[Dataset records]
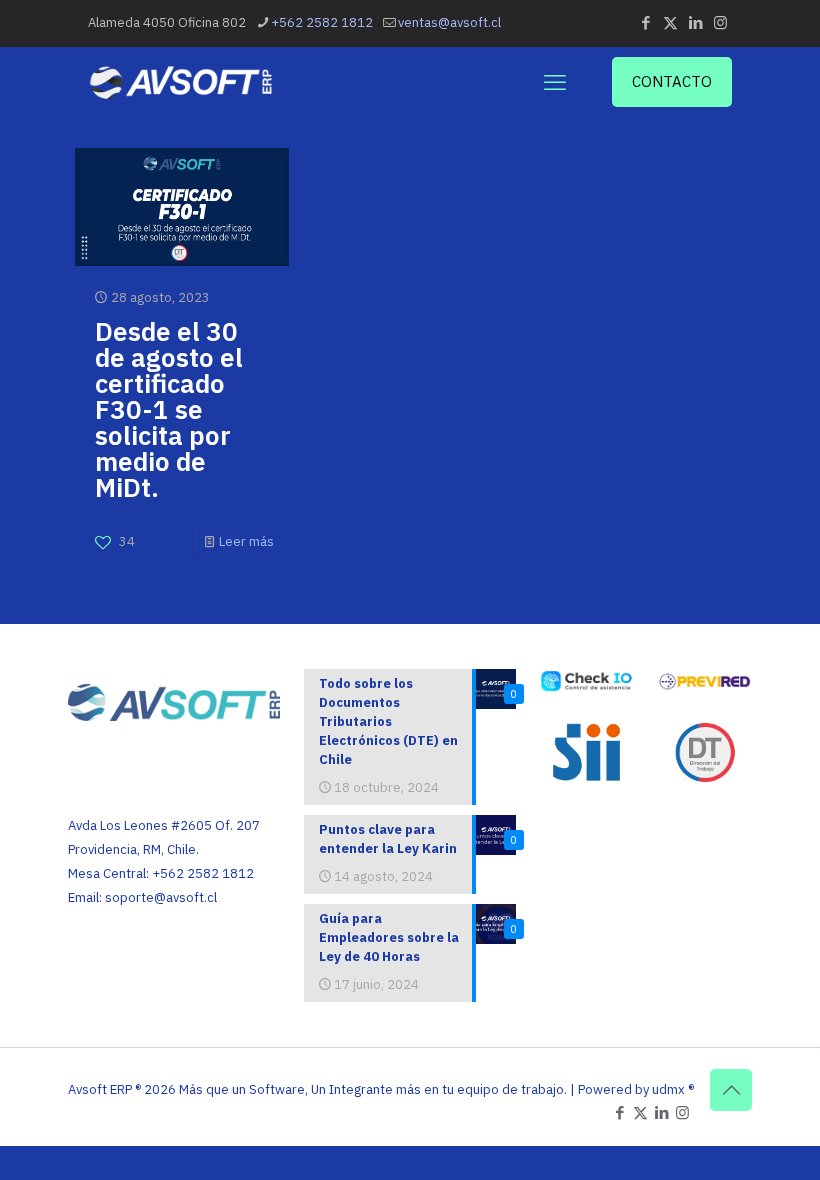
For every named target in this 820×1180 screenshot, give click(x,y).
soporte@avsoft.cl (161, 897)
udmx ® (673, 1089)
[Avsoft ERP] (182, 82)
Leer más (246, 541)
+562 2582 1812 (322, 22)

Task = Look above for the line that contains "soporte@avsoft.cl (161, 897)". That line and every line after it through the end of the data must be written out exactly, with nothing else.

Result below =
soporte@avsoft.cl (161, 897)
udmx ® (673, 1089)
[Avsoft ERP] (182, 82)
Leer más (246, 541)
+562 2582 1812 (322, 22)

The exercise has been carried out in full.